Yeah, I love a story that comes out like – a seed in real life is planted and your imagination just goes wild with it. What was the name of Berenice's biography? So listeners know.

Emma

It's called, yes, it's called Berenice Abbott: A Life in Photography by Julia Van Haften. There's other biographies of Berenice Abbott too, but this one is a little more human. It's a little more focused on Berenice Abbott as a whole person, including her queerness, which was kind of excised from earlier biographies or only vaguely alluded to. Yeah, she's kind of having a Renaissance. It's cool to see. She's definitely a queer ancestor that not as many people know about as they should. And Elizabeth McCausland too, both of them.

Aatia

Yeah. Yeah, love shining light on both of them.

How did you come to know about Berenie Abbott’s work?

Emma 

It was kind of like by accident as so many like fortuitous things in life are. I think I saw an exhibit of Berenice Abbott's photography about New York City in the 30s. That's what she's sort of most famous for with Elizabeth McCausland. They worked on that project together, Changing New York. It started, you know, at the kind of beginning of the Great Depression and then documents New York as a change through depression and then afterwards. And I think I saw that exhibit just like bopping around visiting a friend in Paris actually, and there was a quote, I believe it was a quote from something that Berenice Abbott wrote, and it said, “I'm not a nice girl, I'm a photographer, I go anywhere,” in response to some guy being like, “what's a nice girl like you doing in this place, right?” So I got really inspired by that line, this idea of a “nice girl” being opposed with “artist” or “adventure.” And I just kind of wondered in and looked around and was pretty blown away by how modern these photographs were. And I'm from New York City. I'm like a native New Yorker kid of the 90s. And I was just like, “wow,” like, “this is not the New York I know or recognize.” It felt so intimate. It felt almost like a small town or something. And then, yeah, the biography really blew my mind open in terms of – I didn't know she was living this fabulous lesbian life in Paris with Gertrude Stein and Alice B. Toklas

Aatia

Yeah, in good company.

*Request:* For each statement, answer yes or no depending on whether it agrees with the interview, and quote the exact words of the interview that decide it. (a) The biography of Berenice Abbott that Emma names was written by Julia Van Haften. (b) Emma came across the exhibit of Abbott's photographs while in New York City. (c) Emma grew up in New York City. The records have no connection to the interview.

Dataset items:
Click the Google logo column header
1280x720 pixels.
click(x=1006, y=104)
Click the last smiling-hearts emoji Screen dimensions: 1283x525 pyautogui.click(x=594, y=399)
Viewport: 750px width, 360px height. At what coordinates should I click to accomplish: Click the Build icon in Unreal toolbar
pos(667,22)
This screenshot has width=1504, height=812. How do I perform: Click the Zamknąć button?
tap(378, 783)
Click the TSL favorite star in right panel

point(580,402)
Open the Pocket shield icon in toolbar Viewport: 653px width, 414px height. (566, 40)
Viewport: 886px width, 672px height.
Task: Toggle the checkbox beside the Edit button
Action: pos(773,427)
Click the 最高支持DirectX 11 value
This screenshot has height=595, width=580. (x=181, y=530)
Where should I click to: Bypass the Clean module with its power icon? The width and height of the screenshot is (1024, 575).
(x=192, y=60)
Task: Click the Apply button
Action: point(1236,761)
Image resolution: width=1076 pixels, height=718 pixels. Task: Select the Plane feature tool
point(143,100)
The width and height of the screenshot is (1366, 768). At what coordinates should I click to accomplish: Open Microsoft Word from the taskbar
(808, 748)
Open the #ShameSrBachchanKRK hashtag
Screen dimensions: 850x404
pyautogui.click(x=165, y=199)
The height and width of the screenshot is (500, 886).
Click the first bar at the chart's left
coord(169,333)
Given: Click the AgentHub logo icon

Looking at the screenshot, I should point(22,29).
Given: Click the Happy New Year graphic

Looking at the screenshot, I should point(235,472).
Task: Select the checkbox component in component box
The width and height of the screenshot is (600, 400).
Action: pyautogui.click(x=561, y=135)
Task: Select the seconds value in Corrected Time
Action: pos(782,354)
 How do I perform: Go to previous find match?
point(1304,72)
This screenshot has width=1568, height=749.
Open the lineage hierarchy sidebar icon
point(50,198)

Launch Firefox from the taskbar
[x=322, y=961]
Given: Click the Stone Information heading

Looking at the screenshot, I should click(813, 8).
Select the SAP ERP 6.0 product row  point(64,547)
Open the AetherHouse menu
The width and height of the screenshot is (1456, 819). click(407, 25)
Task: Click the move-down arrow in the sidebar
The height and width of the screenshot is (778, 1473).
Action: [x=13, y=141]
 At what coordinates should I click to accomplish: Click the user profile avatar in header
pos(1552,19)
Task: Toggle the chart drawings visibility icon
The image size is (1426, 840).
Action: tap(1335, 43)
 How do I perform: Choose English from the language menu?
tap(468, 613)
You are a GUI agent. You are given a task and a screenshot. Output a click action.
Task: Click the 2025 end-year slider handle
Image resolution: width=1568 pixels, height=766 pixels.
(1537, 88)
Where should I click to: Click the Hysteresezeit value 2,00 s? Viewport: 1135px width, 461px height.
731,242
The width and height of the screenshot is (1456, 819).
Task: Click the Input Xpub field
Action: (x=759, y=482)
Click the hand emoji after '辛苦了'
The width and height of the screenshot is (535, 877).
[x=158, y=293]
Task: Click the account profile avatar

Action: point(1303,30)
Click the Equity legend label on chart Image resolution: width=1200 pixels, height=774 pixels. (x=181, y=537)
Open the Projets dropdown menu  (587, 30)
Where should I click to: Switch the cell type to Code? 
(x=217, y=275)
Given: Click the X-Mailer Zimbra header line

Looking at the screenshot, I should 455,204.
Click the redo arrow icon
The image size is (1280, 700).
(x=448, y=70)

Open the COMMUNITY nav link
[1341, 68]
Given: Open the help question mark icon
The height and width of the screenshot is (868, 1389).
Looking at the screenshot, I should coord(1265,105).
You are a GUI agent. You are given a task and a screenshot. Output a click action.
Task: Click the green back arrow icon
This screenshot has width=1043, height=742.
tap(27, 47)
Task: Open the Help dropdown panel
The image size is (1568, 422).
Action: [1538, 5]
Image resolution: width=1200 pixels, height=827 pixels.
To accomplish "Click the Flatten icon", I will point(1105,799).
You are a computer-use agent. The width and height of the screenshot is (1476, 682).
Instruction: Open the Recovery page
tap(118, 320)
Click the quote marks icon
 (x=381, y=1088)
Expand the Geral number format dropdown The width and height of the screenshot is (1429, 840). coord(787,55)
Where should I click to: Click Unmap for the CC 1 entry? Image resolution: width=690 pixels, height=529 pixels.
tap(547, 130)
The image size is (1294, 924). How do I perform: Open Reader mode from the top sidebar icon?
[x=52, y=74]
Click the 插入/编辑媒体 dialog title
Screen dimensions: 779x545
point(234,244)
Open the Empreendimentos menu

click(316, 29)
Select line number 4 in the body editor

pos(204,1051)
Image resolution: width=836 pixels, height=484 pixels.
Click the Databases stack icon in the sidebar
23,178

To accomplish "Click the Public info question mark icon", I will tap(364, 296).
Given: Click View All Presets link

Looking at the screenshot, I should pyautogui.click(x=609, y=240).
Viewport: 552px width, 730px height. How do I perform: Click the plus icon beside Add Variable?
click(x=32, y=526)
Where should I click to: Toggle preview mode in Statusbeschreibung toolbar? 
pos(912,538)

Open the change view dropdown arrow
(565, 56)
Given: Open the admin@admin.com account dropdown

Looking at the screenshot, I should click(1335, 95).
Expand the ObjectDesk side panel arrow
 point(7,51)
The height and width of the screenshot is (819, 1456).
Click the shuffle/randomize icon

*Result of this task:*
(a) Yes: "Berenice Abbott: A Life in Photography by Julia Van Haften"
(b) No: "visiting a friend in Paris actually"
(c) Yes: "I'm like a native New Yorker kid of the 90s."